-- Problem to work on --
Look through the material beneath and copy each line with the word "width".

***** Available data *****

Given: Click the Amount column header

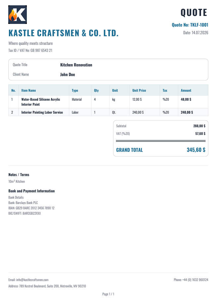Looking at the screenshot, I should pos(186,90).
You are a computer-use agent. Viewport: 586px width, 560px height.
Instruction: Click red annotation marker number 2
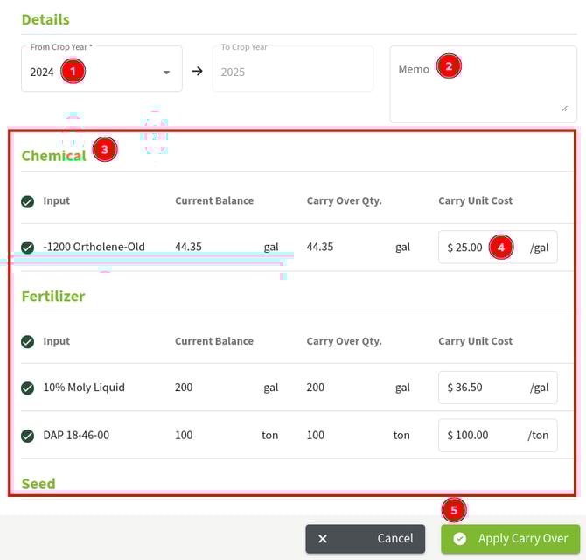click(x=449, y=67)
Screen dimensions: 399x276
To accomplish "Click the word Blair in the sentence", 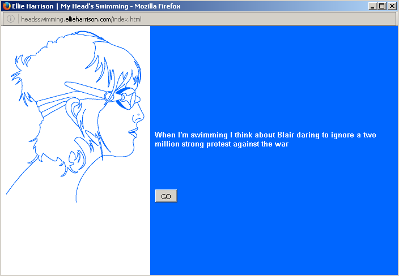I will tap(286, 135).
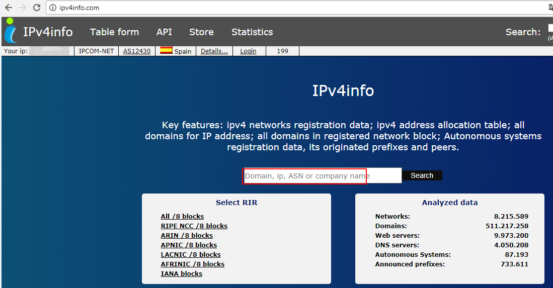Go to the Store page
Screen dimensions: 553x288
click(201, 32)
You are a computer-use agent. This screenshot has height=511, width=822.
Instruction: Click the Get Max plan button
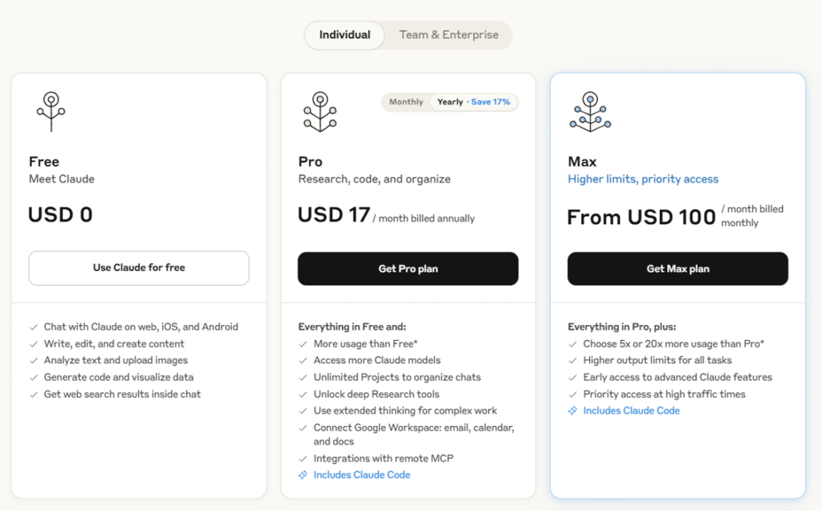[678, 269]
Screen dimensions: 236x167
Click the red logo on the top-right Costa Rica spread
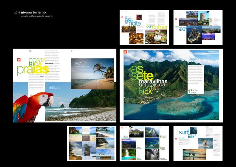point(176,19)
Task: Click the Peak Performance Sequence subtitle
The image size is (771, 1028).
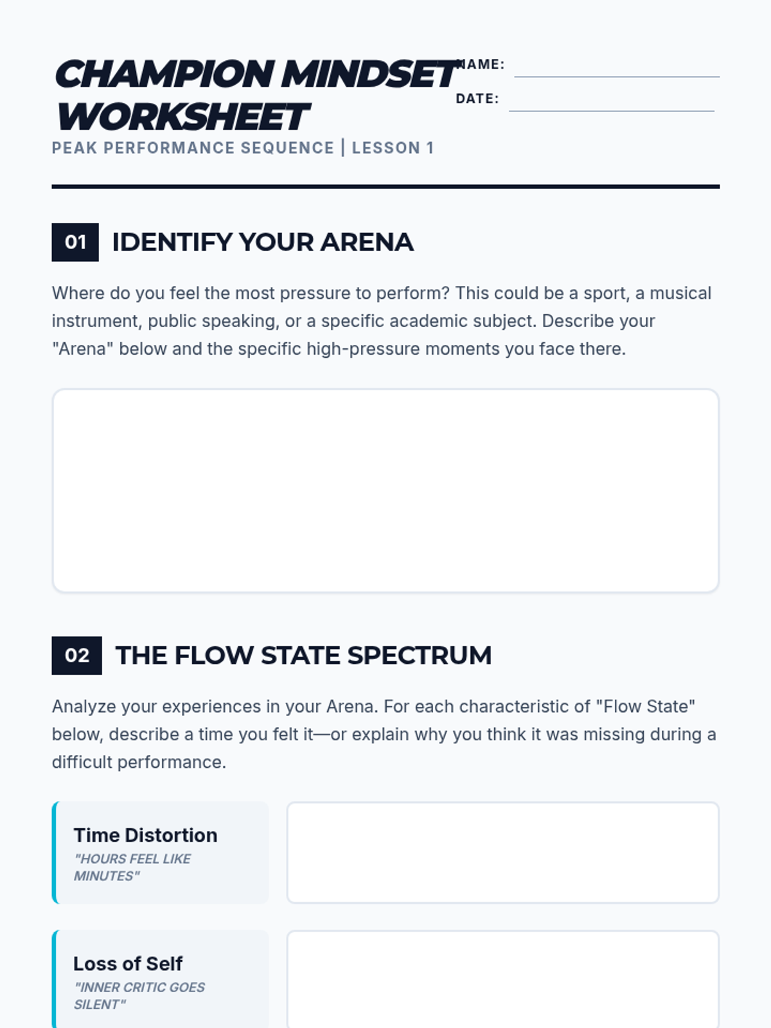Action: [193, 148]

*****

-- Task output --
You are a computer-use agent. Viewport: 586px width, 560px height.
You are a computer-use agent. This screenshot has height=511, width=822.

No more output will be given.